My mom and dad put together over two dozen notebooks of pictures covering their entire lives. I’ve never actually been through them all, but my kids, especially my girls would pour through them during visits to grandma and grandpa So I’ve always wanted to capture them digitally before they got lost in someones closet.

This July, while taking care of mom prior to Justin’s wedding I thought it would be a good time to start scanning them. Mom removed and re-inserted the pages from the plastic for me and talked about what she remembered, it was a great time with her. When we reached the graduation and other high school pictures of my older brothers, there were several pages on each covering their high school/college/Air Force years, the same for my younger siblings. But on my single page, spanning the eight years of my high school and college years, two pictures. Several other general pictures from the time period fill out my page. Ouch, visual confirmation of what I’d felt during that time period.
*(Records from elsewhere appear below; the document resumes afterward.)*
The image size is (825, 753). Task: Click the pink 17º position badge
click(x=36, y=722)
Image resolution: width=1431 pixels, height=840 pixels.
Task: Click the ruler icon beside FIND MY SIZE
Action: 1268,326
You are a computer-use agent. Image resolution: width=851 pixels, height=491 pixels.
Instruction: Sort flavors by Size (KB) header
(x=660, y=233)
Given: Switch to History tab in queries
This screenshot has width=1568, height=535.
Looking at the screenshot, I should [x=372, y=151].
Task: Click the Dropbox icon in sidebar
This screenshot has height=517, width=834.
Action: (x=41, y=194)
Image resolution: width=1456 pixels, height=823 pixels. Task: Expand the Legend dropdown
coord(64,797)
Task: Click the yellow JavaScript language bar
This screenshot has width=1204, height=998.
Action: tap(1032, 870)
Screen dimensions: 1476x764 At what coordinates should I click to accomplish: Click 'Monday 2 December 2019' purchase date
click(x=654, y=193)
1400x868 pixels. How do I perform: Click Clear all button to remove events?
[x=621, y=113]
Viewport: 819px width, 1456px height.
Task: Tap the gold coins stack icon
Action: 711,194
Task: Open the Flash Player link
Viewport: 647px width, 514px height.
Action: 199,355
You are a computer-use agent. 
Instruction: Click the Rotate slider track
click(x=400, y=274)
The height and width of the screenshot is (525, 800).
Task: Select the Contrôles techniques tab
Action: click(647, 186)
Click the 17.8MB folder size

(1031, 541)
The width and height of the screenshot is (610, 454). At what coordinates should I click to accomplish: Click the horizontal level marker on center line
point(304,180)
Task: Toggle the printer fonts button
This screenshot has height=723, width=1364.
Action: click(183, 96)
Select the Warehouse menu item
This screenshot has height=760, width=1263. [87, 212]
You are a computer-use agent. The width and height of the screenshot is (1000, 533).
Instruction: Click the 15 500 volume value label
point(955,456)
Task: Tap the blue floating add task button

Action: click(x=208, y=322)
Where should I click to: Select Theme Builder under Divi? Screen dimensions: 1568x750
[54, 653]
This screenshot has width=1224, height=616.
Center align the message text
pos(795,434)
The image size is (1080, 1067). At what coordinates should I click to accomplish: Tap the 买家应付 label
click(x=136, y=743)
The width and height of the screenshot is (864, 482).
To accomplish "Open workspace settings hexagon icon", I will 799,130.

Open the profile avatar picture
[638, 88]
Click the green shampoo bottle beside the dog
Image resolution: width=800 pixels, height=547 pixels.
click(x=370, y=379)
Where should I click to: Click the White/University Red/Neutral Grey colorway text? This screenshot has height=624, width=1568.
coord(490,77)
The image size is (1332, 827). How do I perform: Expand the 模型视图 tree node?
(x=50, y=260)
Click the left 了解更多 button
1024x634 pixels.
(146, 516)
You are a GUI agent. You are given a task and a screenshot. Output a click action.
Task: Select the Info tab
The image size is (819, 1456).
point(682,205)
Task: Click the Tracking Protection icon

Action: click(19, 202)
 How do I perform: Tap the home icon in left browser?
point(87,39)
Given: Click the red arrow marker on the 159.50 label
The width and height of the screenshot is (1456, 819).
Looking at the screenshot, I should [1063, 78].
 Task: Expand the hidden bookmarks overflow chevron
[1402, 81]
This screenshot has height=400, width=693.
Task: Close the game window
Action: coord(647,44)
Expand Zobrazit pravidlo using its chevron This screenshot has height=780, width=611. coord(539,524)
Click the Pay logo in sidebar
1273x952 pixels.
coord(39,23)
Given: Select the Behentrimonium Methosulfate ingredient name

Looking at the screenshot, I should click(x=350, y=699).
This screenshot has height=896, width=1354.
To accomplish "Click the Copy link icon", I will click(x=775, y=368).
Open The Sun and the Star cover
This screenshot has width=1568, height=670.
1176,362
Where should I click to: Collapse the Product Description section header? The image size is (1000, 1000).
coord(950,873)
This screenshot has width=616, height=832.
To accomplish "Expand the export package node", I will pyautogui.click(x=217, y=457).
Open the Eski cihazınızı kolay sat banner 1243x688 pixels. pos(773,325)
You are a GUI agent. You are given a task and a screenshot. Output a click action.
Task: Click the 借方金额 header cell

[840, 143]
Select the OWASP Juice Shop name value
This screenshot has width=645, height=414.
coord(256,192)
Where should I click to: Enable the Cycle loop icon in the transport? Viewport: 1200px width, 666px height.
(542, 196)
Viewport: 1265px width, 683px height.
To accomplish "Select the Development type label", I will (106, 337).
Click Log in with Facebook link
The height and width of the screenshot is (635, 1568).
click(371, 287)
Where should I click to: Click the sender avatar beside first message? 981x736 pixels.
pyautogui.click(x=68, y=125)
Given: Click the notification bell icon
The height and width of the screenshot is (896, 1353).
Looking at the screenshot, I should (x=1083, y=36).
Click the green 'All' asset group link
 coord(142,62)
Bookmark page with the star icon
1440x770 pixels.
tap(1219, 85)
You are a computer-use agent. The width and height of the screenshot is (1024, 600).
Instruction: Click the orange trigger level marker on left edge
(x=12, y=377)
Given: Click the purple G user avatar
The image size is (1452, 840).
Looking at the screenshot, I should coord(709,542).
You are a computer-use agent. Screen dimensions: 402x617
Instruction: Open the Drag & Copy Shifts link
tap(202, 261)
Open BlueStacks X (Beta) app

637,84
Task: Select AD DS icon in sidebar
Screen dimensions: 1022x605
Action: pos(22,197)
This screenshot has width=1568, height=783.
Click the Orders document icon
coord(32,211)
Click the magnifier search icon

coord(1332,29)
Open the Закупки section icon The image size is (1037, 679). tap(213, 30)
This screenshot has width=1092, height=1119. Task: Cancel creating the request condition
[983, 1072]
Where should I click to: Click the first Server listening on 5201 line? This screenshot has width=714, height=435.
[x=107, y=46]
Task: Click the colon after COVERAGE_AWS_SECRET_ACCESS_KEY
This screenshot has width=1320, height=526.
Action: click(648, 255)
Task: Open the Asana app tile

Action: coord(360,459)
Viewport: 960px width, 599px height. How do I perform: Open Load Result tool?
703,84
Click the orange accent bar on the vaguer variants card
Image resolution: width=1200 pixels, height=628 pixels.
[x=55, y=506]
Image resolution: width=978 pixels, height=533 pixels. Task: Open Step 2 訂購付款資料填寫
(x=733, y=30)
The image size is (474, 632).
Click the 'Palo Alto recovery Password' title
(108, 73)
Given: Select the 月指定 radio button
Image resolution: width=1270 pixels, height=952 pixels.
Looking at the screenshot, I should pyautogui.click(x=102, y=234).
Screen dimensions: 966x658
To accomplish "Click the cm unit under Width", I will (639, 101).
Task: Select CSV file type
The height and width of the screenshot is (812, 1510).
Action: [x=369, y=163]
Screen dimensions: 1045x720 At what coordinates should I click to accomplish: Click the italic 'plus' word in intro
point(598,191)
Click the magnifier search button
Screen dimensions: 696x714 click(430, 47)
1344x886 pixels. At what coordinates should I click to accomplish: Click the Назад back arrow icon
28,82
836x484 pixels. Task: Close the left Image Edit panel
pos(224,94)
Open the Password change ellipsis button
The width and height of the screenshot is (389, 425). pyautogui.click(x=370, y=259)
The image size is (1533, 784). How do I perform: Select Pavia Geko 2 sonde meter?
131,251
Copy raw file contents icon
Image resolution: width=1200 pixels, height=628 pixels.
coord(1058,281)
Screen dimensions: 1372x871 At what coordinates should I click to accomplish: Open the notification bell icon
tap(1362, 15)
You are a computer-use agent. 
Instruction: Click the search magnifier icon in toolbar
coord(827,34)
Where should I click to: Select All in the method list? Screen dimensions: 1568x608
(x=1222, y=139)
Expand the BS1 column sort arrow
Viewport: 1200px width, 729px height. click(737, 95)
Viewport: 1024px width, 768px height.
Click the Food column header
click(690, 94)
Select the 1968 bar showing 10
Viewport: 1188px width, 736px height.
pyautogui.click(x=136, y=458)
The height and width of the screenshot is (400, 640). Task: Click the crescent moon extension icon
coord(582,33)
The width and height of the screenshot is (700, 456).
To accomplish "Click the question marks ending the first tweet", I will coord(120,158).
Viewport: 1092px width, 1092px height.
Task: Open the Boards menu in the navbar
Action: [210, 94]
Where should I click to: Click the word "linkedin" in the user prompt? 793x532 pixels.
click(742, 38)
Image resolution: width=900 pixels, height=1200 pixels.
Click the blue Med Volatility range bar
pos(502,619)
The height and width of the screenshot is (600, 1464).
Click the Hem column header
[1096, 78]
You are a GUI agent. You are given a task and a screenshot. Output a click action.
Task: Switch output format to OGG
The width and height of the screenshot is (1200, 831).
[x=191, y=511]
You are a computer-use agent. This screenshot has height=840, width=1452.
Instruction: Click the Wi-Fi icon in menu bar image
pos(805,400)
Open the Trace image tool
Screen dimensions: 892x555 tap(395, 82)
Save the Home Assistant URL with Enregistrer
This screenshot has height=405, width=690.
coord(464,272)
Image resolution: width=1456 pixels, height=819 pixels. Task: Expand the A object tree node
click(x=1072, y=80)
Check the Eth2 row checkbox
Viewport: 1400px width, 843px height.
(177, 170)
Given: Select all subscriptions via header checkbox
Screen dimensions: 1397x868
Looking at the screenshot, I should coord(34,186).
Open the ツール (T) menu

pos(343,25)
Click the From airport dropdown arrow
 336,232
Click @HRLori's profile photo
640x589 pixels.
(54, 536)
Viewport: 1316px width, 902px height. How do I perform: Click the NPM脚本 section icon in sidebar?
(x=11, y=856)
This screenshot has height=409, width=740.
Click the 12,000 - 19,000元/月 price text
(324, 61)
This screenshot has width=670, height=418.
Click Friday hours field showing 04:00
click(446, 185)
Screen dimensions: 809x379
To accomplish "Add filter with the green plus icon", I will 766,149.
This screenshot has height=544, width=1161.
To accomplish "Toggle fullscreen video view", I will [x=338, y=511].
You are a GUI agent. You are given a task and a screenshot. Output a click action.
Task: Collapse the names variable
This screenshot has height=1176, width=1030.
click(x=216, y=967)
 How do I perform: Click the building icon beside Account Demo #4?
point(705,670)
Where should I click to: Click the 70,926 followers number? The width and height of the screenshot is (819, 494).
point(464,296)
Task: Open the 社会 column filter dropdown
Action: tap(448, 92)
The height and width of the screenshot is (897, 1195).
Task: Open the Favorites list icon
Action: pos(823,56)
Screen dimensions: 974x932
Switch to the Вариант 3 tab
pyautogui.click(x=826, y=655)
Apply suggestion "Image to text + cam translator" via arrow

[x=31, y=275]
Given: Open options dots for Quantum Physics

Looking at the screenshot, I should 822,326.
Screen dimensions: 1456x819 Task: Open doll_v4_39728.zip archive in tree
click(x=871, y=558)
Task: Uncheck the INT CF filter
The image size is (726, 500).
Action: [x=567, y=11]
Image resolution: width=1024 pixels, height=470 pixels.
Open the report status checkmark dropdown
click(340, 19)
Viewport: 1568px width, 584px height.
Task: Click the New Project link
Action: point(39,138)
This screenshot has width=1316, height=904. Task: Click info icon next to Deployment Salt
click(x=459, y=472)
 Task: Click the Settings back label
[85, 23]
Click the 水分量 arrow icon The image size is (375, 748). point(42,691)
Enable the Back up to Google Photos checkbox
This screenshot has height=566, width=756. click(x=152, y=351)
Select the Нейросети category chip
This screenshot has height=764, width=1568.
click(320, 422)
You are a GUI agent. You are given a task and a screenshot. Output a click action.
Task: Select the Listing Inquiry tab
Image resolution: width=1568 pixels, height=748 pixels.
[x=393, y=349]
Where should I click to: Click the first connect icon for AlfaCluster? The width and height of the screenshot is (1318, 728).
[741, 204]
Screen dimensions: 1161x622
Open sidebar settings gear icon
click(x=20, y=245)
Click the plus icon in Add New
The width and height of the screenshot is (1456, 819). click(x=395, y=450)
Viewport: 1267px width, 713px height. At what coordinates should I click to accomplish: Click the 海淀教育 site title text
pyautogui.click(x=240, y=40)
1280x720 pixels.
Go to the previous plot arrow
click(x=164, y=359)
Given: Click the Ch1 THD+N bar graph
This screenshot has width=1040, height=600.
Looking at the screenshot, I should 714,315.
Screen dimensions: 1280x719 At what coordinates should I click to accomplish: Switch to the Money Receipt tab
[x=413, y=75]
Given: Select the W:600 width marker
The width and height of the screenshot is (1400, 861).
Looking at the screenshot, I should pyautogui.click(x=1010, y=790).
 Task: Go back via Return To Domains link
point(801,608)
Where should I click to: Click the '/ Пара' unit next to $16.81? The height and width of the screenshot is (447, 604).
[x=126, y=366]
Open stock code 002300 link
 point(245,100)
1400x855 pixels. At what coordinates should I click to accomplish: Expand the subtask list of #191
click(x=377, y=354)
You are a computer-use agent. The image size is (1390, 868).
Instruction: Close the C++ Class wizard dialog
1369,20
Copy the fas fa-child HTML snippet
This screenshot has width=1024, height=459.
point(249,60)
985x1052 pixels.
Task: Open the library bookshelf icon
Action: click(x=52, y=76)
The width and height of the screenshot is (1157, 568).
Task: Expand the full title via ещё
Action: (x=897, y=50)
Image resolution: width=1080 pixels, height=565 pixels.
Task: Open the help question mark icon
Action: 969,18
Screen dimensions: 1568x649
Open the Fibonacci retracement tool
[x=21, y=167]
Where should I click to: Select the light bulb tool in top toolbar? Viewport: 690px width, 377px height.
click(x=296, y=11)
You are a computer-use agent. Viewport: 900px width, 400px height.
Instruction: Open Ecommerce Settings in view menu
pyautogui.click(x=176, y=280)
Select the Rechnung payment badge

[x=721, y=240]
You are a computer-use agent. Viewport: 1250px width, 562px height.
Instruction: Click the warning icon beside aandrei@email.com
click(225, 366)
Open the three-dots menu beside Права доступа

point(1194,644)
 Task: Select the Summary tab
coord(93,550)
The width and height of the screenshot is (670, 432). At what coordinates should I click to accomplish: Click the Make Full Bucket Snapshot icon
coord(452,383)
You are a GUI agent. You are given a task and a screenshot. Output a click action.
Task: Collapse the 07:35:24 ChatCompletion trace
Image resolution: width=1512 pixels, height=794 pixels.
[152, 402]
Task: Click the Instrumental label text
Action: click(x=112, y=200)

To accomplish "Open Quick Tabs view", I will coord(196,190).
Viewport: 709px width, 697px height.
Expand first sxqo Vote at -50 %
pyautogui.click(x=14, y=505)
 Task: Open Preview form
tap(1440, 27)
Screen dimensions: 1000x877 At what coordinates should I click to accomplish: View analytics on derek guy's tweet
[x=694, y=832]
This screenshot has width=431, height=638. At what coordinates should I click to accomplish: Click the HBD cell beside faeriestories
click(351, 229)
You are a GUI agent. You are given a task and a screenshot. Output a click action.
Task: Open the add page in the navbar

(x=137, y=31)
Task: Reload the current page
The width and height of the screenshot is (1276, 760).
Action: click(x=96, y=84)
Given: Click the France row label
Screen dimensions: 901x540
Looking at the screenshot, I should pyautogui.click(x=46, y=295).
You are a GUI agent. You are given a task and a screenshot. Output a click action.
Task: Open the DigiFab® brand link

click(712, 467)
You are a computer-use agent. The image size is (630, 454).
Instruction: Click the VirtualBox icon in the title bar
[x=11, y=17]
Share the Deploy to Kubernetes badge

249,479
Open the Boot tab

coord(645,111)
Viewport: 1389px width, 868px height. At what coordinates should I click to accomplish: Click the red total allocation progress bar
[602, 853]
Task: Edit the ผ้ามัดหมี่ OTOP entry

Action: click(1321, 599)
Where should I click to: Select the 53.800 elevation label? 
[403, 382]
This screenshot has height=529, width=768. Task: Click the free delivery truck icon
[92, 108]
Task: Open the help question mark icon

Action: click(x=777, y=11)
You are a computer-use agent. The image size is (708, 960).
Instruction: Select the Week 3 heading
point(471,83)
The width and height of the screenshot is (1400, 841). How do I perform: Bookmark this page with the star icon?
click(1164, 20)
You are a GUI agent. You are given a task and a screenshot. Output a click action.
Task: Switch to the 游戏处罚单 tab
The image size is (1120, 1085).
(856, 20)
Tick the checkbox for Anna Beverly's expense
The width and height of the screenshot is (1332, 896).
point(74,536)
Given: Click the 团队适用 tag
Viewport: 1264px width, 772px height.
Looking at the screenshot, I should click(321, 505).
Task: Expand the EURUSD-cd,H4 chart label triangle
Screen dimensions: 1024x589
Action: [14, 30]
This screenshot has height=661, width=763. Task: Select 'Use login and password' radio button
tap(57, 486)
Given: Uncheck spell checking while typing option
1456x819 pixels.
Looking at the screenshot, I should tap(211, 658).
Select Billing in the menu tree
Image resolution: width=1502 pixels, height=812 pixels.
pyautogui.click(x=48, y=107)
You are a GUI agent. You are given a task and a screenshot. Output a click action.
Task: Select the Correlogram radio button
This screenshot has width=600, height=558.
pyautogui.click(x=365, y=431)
Following my younger sibling’s pages are pictures of the strays my parents took in during my high school and college years. They were both extroverts, gregarious, fun to be around, the child they really wanted.

I was surprised when mom asked for the first time if the time and attention they gave to others bothered me. My first answer was “It’s OK”, continuing to hold in five decades of pain. Fortunately, mom’s dementia caused her to ask me the same question six times again over the next hour, as fresh to her as the first time. And I tried out a new answer each time. Answer number six: “Yes mom, it really hurt”. She apologized, talked about why and how it happened, then she forgot again, and I cried.

I may have mentioned at the beginning of this journey the thought of changing my name. And now you know why. David, means beloved, but has always felt like a cruel joke, a constant reminder of the pain I felt during that time.

However, that brief exchange with mom this summer was amazingly therapeutic, I needed that, it has helped immeasurably. I’m glad we had that conversation before she is gone. And I take comfort in the fact that she remembers nothing.